# QUÉ HACER
1: Repite literalmente un fragmento de la reseña de «Pequeños tratados»: empieza en las palabras "Diáspora de textos" y detente después de las palabras "por ello predecirlas.".
2: Contesta estas preguntas sobre la reseña de «Pequeños tratados» y marca cada respuesta con la misma letra:
(a) ¿Qué editorial publicó los Pequeños tratados y en qué año?
(b) ¿Con qué obra ganó Quignard el premio Goncourt?
(c) ¿Quién llevó al cine Todas las mañanas del mundo y en qué año?

# TEXTO MOSTRADO
◇ ◇ ◇

Diáspora de textos – Reseña de «Pequeños tratados», por Rodrigo López Romero

Podría decirse que los Pequeños tratados (Sexto Piso, 2017) es una obra singular en su ambición y en su género: la primera por su voluntad de compendiar una enorme cantidad de historias, fuentes, biografías y temáticas; el segundo por su carácter fragmentario que evita la visión de un conjunto. Se ha visto este libro como un diccionario del autor, Pascal Quignard, donde aparecen de forma disgregada las inquietudes que rondan el cuerpo de su obra, esas “pequeñas cosas en la frontera del mundo”. Si bien es reductivo, puede decirse que en esta obra se encuentra el germen de piezas futuras, sin por ello predecirlas.

Originalmente concebido como un diálogo con una serie de grabados, los Tratados nacen de un enfado contra la disertación clásica o el ensayo sistemático. Quignard los describe como la tensión barroca entre dos temas que se encuentran, sin la reconciliación de la dialéctica tradicional. En una entrevista de 1997, el escritor rastrea la genealogía del género hasta la oposición a los Pensamientos de Pascal por parte de Pierre Nicole y dice: “Es una manera de hacer Montaigne más brusca, intensa, efervescente. He sido seducido por esta vieja forma abandonada, que me parecía a la vez humilde y moderna”.

Se acostumbra repetir la biografía: perteneciente a una familia de músicos, padeció en su juventud la anorexia y el mutismo; aprendió lenguas clásicas, estudió filosofía y la abandonó; trabajó en Gallimard más de una decena de años, ganó el premio Goncourt por Las sombras errantes, y su vida retirada suele exagerarse por los medios. Sus lectores lo conocen como un autor de trozos aislados, poseedor de una escritura conmovedora que abarca experiencias limítrofes. La pasión por el lenguaje, considerando el término en su sentido de padecimiento, se ajusta bien a su proyecto.

Como se ha mencionado, la obra de Quignard se despliega como un continuo de intereses que si bien puede cambiar de forma —relato, novela, tratado— mantiene una cohesión. Uno de sus temas predilectos, la música, aparece con frecuencia en sus páginas, desde la célebre novela Todas las mañanas del mundo, pasada al cine por Alain Corneau en 1991, hasta la colección de tratados El odio a la música. Si en una imagina las relaciones entre un difícil maestro y su pupilo, en la otra compila una serie de escenas donde la audición se torna, para quien le dedicó su vida, en el peor de los tormentos. En el breve libro de Butes, el canto de las sirenas hace que un marinero rechace la música órfica y prefiera saltar al goce, aunque implique su destrucción.

◇ ◇ ◇

# MATERIAL PROPORCIONADO
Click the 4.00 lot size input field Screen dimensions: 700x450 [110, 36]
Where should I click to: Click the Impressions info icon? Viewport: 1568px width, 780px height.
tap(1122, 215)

◇ ◇ ◇

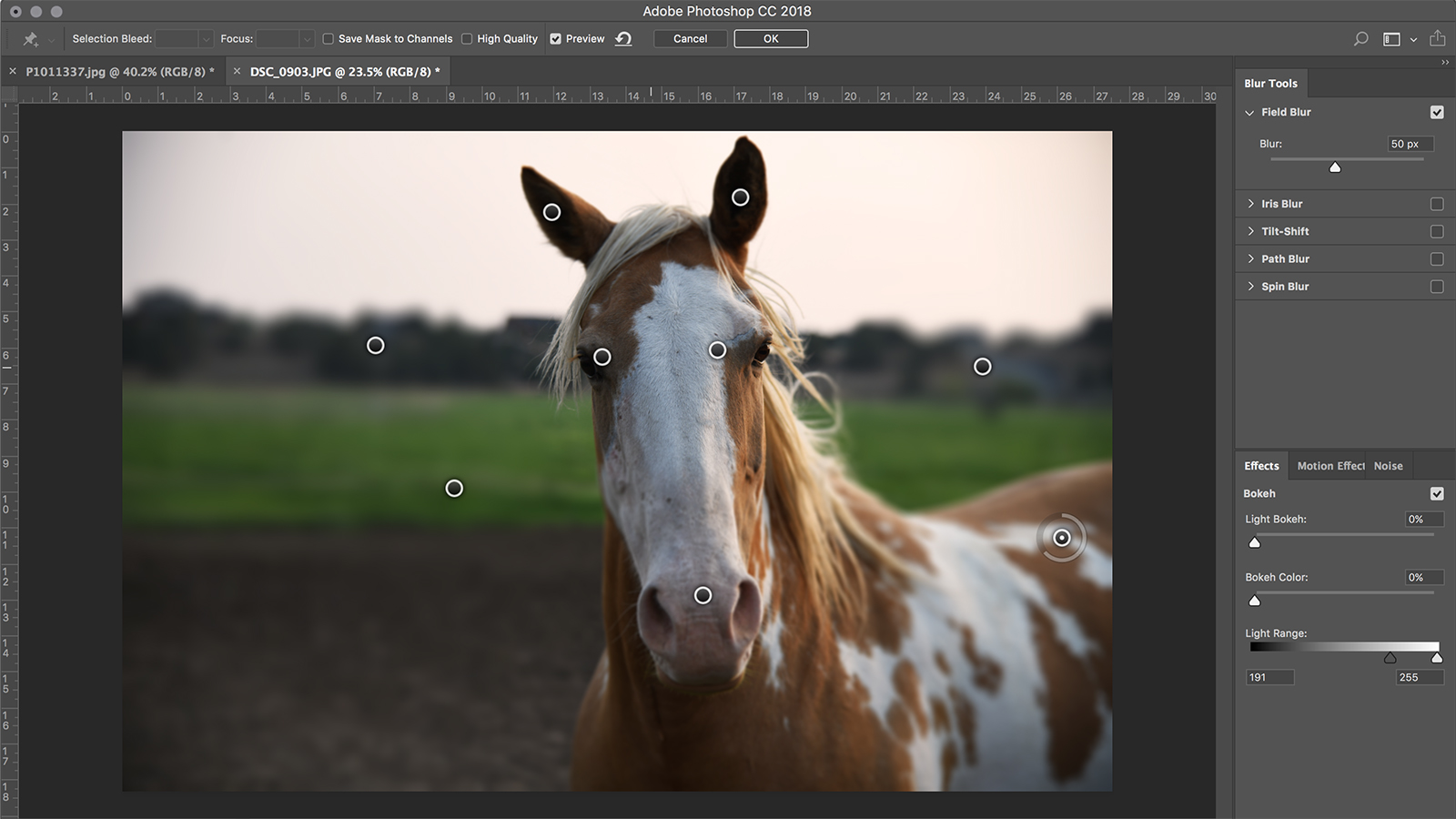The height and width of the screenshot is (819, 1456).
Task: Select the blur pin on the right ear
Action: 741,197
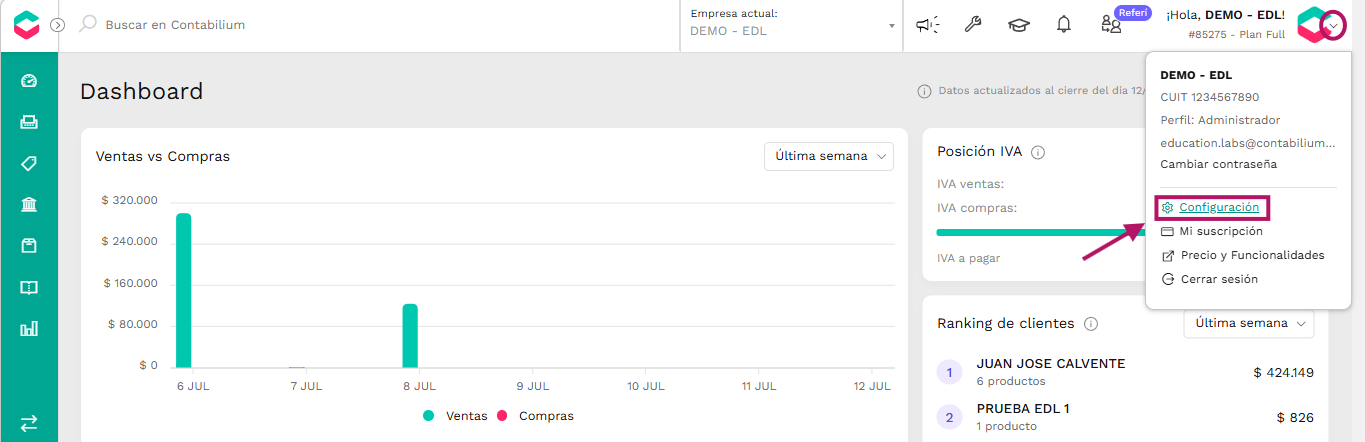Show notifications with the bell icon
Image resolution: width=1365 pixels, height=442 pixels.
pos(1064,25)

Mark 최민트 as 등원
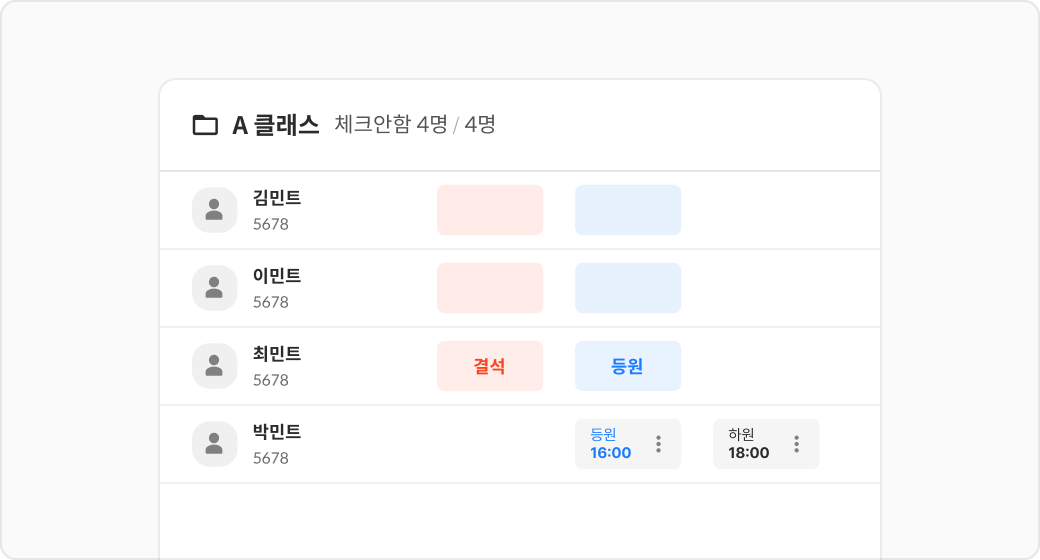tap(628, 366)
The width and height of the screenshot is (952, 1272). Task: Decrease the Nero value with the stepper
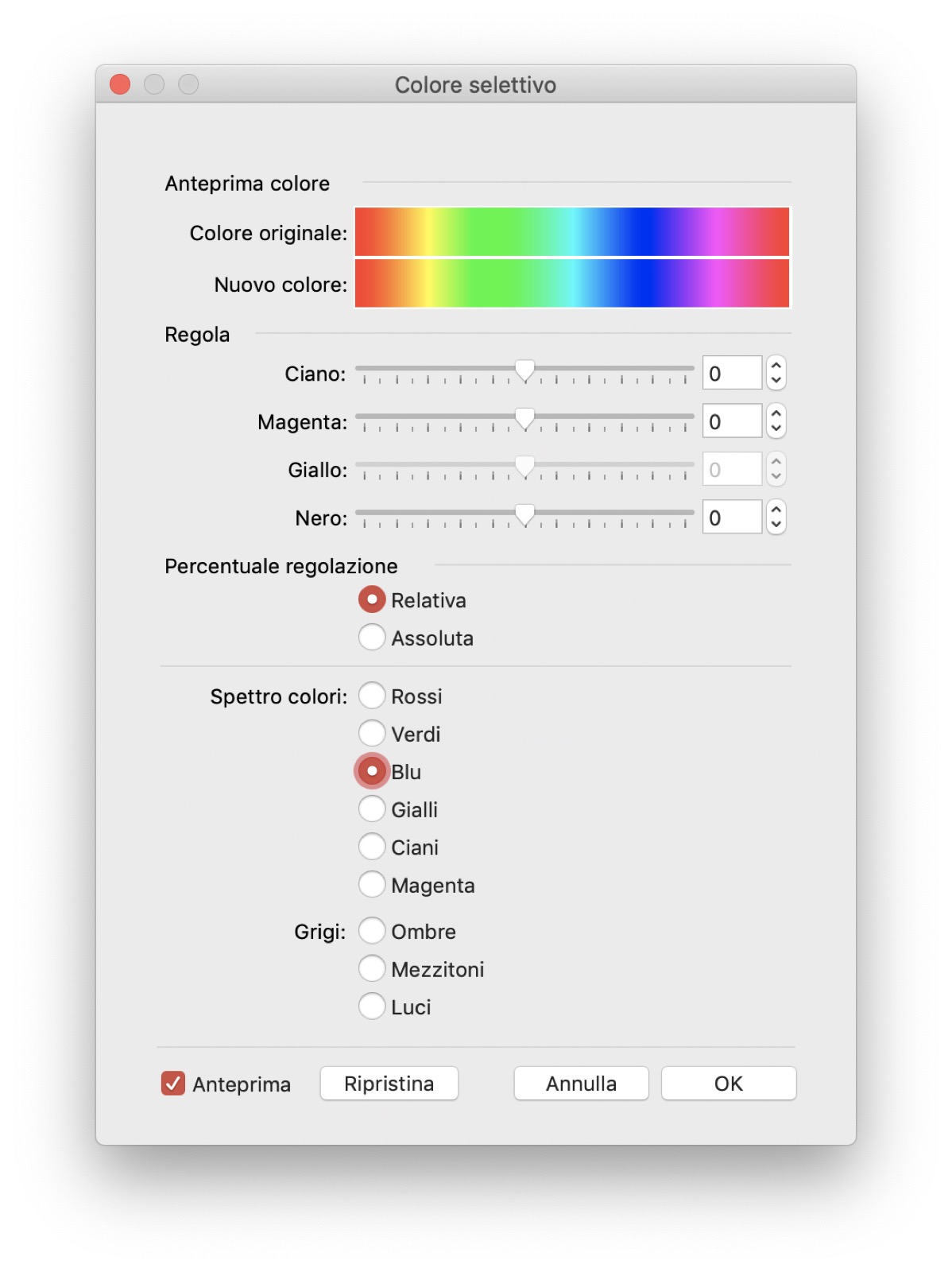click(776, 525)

◇ ◇ ◇

# RESULTADOS EN ORDEN
1:
Diáspora de textos – Reseña de «Pequeños tratados», por Rodrigo López Romero

Podría decirse que los Pequeños tratados (Sexto Piso, 2017) es una obra singular en su ambición y en su género: la primera por su voluntad de compendiar una enorme cantidad de historias, fuentes, biografías y temáticas; el segundo por su carácter fragmentario que evita la visión de un conjunto. Se ha visto este libro como un diccionario del autor, Pascal Quignard, donde aparecen de forma disgregada las inquietudes que rondan el cuerpo de su obra, esas “pequeñas cosas en la frontera del mundo”. Si bien es reductivo, puede decirse que en esta obra se encuentra el germen de piezas futuras, sin por ello predecirlas.

2:
(a) Los publicó Sexto Piso en 2017.
(b) Lo ganó con Las sombras errantes.
(c) La llevó al cine Alain Corneau en 1991.